Una rete strutturale a sostegno di idee alternative
L’ipotesi di spettacoli o concerti per pochi spettatori non può ritenersi valida sul lungo termine, soprattutto se questa scelta deriva dall’adattarsi giocoforza alle direttive politiche.
Con queste consapevolezze, da operatori culturali possiamo usare questo tempo (benedetto in un certo senso!) per la ricerca, lo studio e la sperimentazione di nuove modalità di creazione culturale, facendo in modo di non alimentare oltremisura la diffusione di opere-surrogato all’esperienzialità propria dello spettacolo dal vivo, che finirebbero con l’essere insensate, se non addirittura dannose. Anche l’ipotesi di spettacoli o concerti per pochi spettatori opportunamente distanziati tra loro, realizzati da gruppi di artisti e tecnici drasticamente ridotti all’osso, credo non possa ritenersi valida, non sul lungo termine e, soprattutto, non se questa scelta deriva dall’adattarsi giocoforza alle direttive politiche garanti delle misure di sicurezza igienico-sanitarie.

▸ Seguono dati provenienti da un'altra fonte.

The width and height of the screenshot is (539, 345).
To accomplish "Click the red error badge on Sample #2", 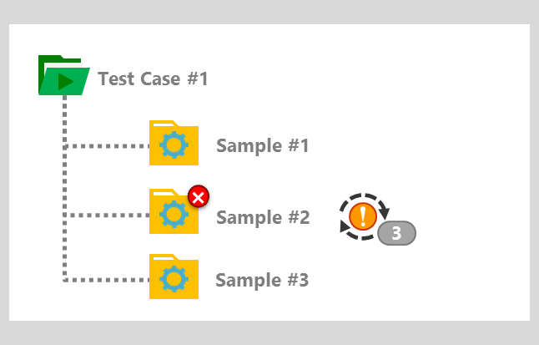I will 199,197.
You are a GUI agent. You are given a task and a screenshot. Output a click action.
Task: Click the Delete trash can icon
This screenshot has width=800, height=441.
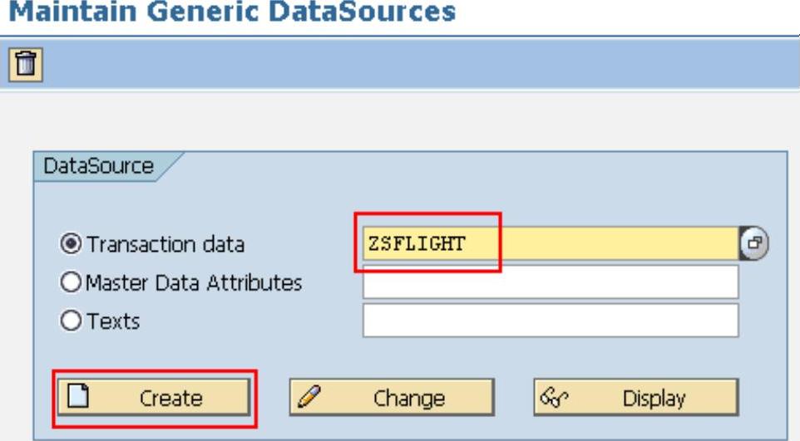[x=26, y=64]
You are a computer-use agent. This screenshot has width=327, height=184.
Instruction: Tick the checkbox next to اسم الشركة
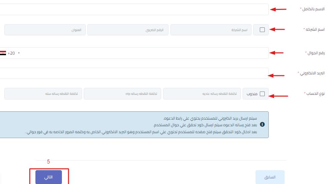coord(262,30)
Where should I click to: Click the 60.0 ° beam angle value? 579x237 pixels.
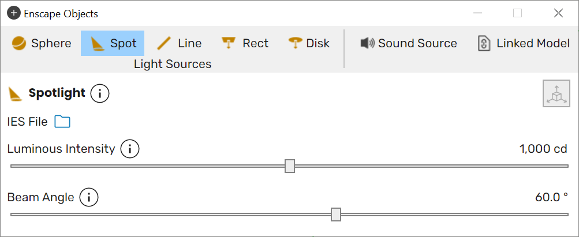pos(551,198)
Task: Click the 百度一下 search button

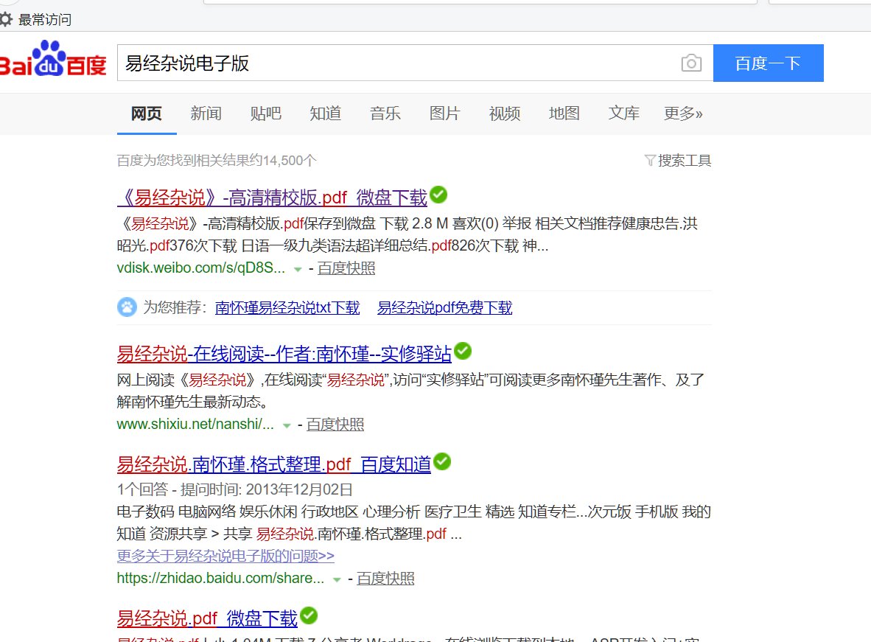Action: tap(769, 63)
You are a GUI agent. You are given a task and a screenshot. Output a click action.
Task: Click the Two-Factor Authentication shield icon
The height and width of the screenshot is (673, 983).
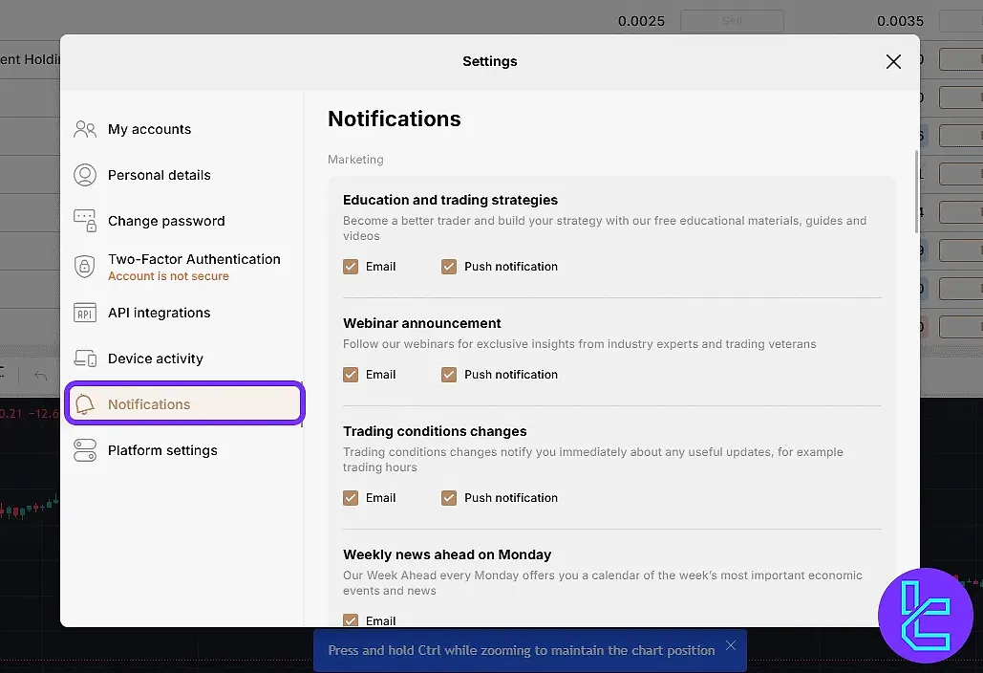[x=85, y=267]
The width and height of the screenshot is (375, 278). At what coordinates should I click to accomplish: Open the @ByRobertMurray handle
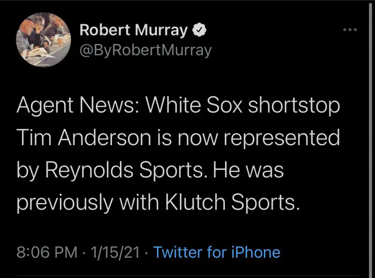146,49
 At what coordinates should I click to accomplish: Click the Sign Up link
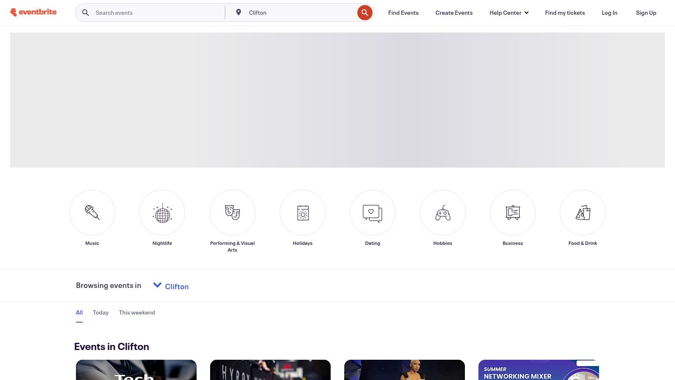click(646, 13)
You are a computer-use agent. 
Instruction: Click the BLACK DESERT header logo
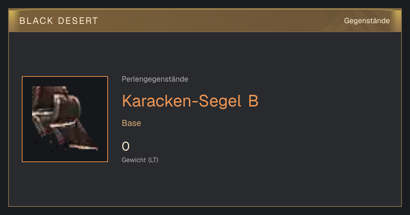click(59, 21)
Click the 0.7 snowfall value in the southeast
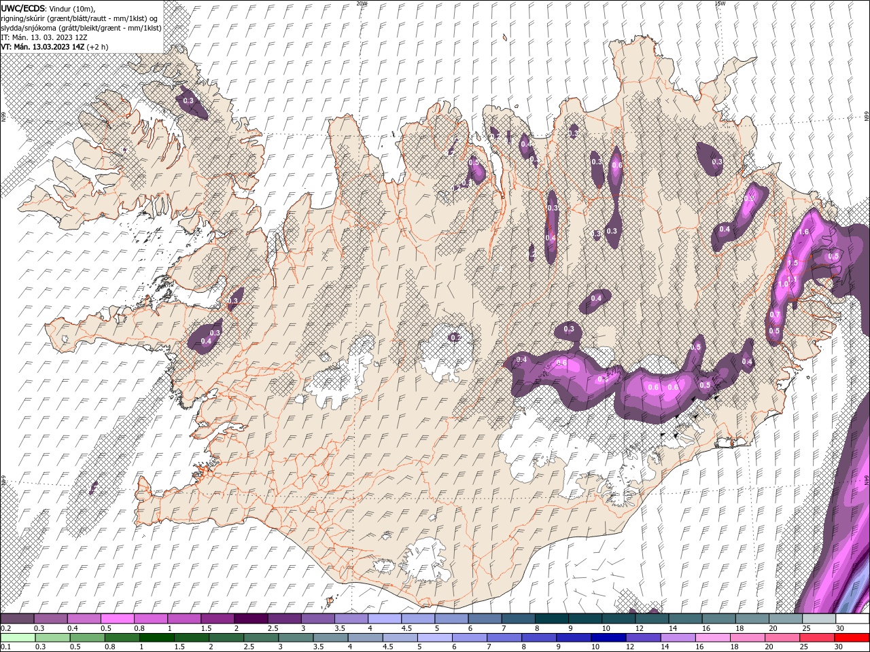Image resolution: width=870 pixels, height=652 pixels. click(x=775, y=315)
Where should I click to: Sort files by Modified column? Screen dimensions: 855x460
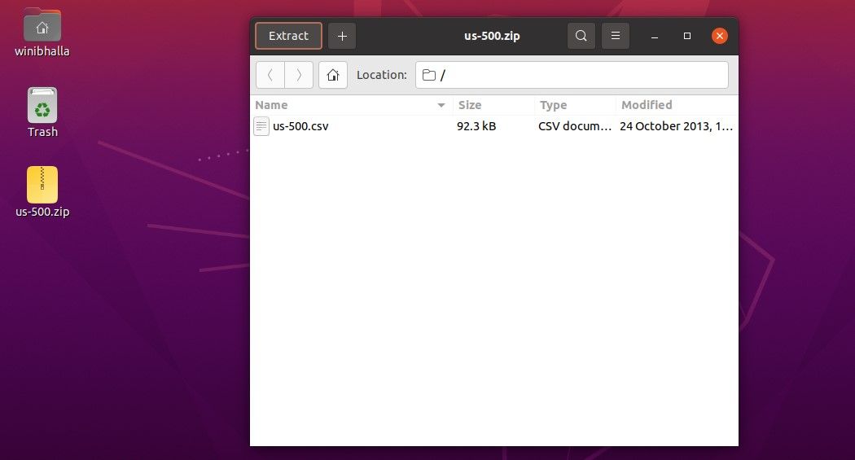[x=676, y=105]
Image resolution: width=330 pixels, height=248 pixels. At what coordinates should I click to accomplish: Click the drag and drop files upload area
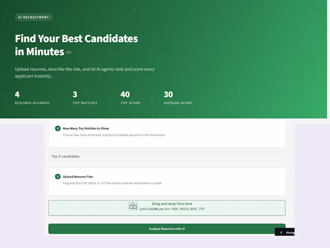(167, 207)
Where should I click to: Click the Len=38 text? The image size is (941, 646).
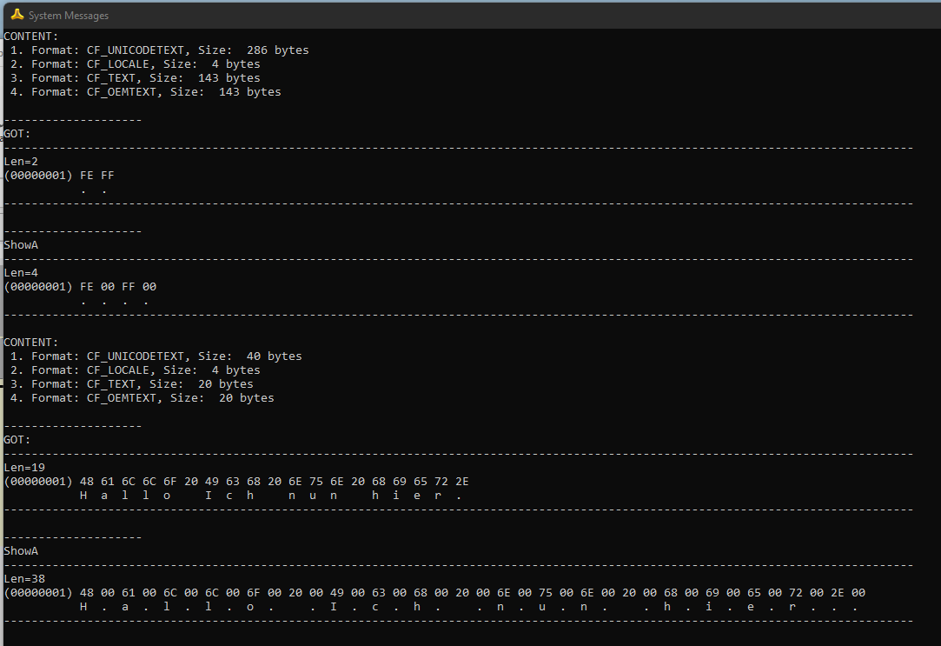(x=24, y=579)
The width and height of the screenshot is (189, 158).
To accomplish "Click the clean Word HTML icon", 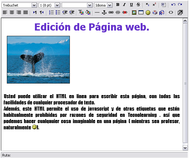I will [163, 5].
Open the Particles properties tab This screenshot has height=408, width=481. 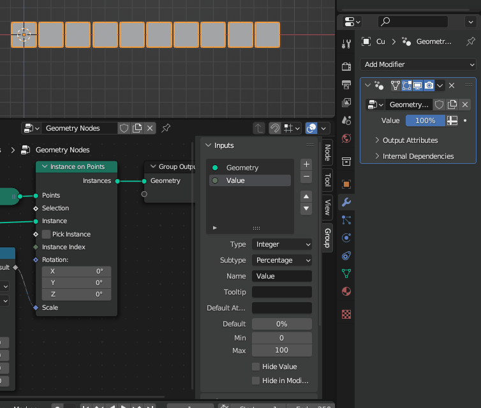point(346,220)
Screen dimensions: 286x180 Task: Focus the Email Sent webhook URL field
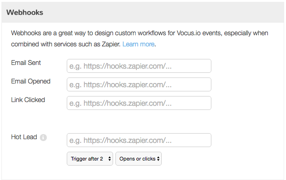coord(139,66)
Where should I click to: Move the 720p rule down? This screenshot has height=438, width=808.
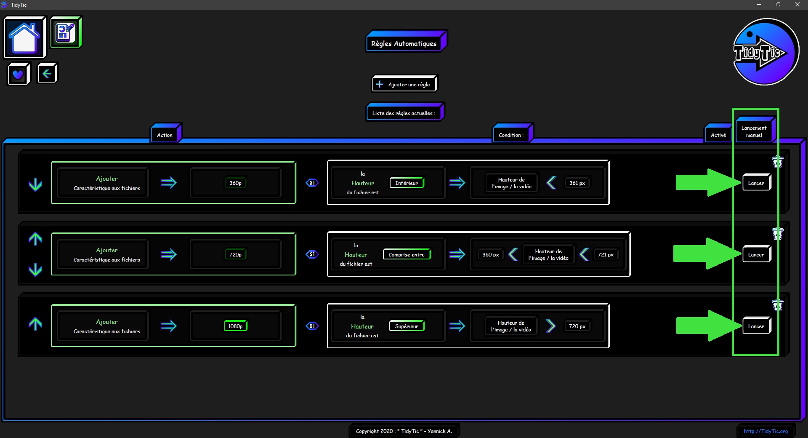point(35,270)
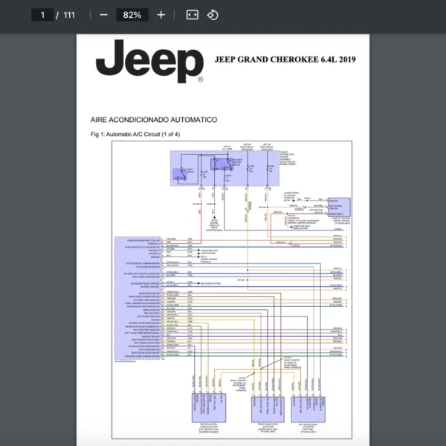Rotate the document counterclockwise
446x446 pixels.
213,15
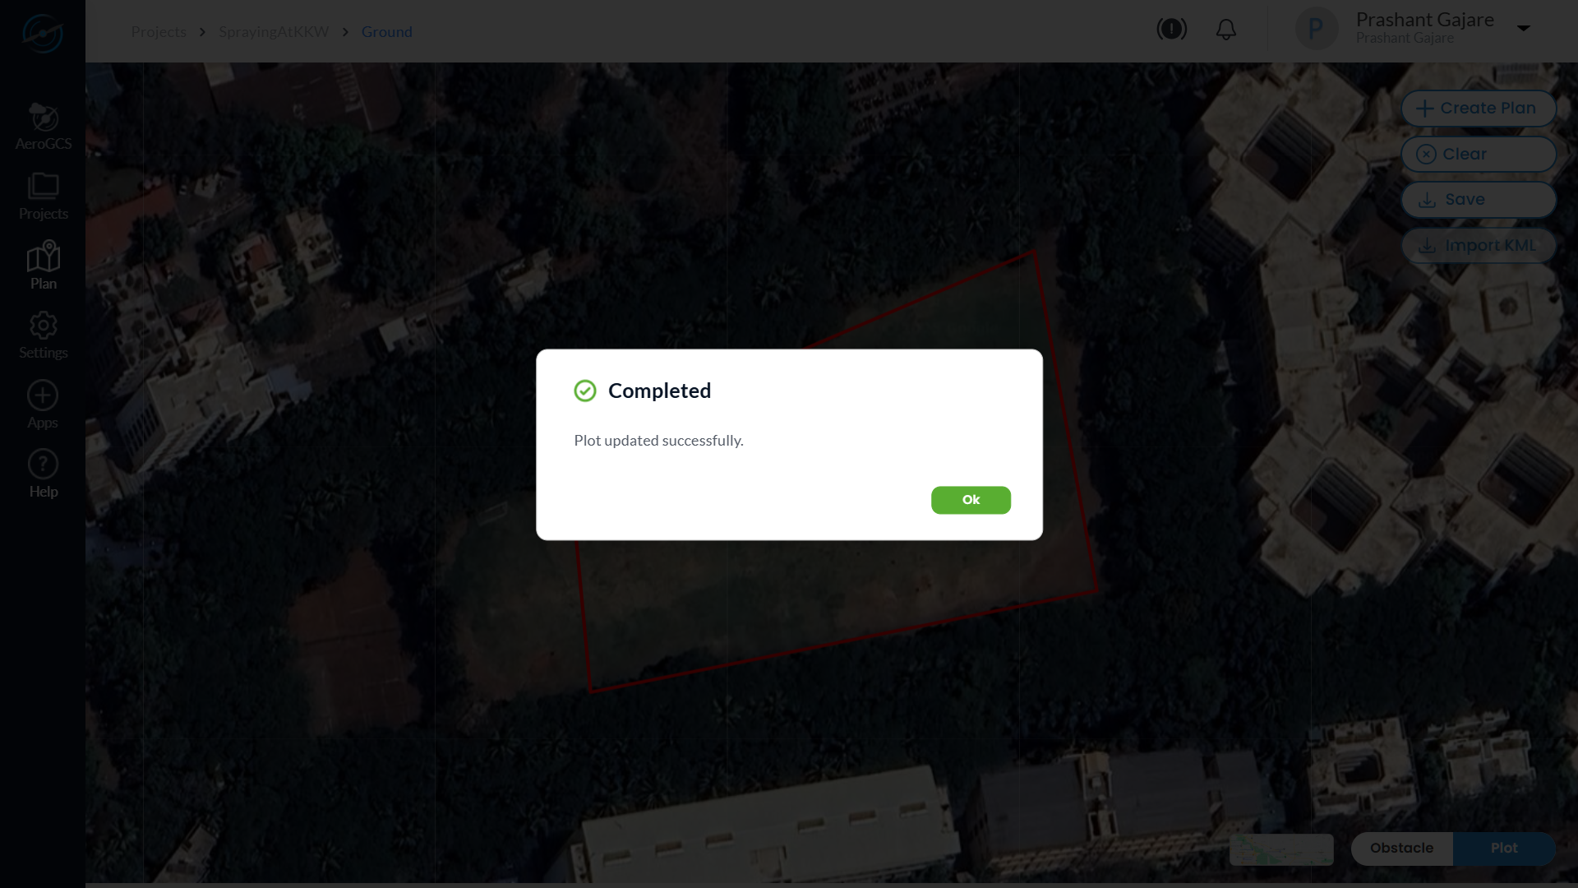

Occorre creatività e coraggio per porre le basi alla cultura e al futuro di cui abbiamo bisogno, così come occorre, è ovvio, una rete strutturale a sostegno di idee alternative. Se l’accesso alla cultura è un diritto per tutti sancito, tra l’altro, dall’Articolo 9 della nostra Costituzione, è quanto mai urgente cercare misure realmente adeguate alla difesa di questo diritto.
Eterotopia degli spazi
Allo stesso modo è di fondamentale importanza la questione della riconfigurazione degli spazi: se necessari adeguamenti andranno fatti nel rispetto delle misure di sicurezza, occorrerà porre attenzione anche a luoghi-altri per la cultura, non tanto da costruire ad hoc, quanto piuttosto da riqualificare sull’esempio dei tanti spazi abbandonati/confiscati riconvertiti in hub di condivisione e coworking, aperti alle più svariate forme di utilità sociale. Questi spazi sono il risultato della virtuosa compenetrazione tra impegno pubblico e privato, e dimostrano concretamente come, nel mettere a sistema risorse e competenze, possano essere sostenibili modelli di economia circolare.
Questi luoghi – così come il Piccolo Teatro di Milano, nato nell’immediato dopoguerra dal coraggio visionario di Paolo Grassi e Giorgio Strehler – sono molto più che un esempio di buone pratiche: sono «utopie effettivamente realizzate, contro-luoghi o eterotopie» nella definizione di Michel Focault, e rappresentano un modello possibile a cui ispirarsi, che va incoraggiato dal momento che ben s’inscrive nel sistema plastico, integrato e inclusivo, aperto al sogno e all’imprevedibile, di cui abbiamo tutti bisogno per il nostro tempo e per quello che verrà.
Laureatasi presso l’Università Sapienza di Roma, negli anni universitari studia fotografia e lavora come attrezzista in teatro e ricercatrice presso l’Archivio Gerardo Guerrieri.
Per dieci anni è stata responsabile di produzione per la Fondazione Paolo Grassi di Martina Franca e il Festival della Valle d’Itria, festival internazionale di opera lirica e musica classica. Si è occupata di ricerca e sviluppo per le Industrie Fluviali.
Sogna spesso, soprattutto di giorno, ma la pandemia le sta curando l’insonnia, quindi ora sogna spesso anche di notte.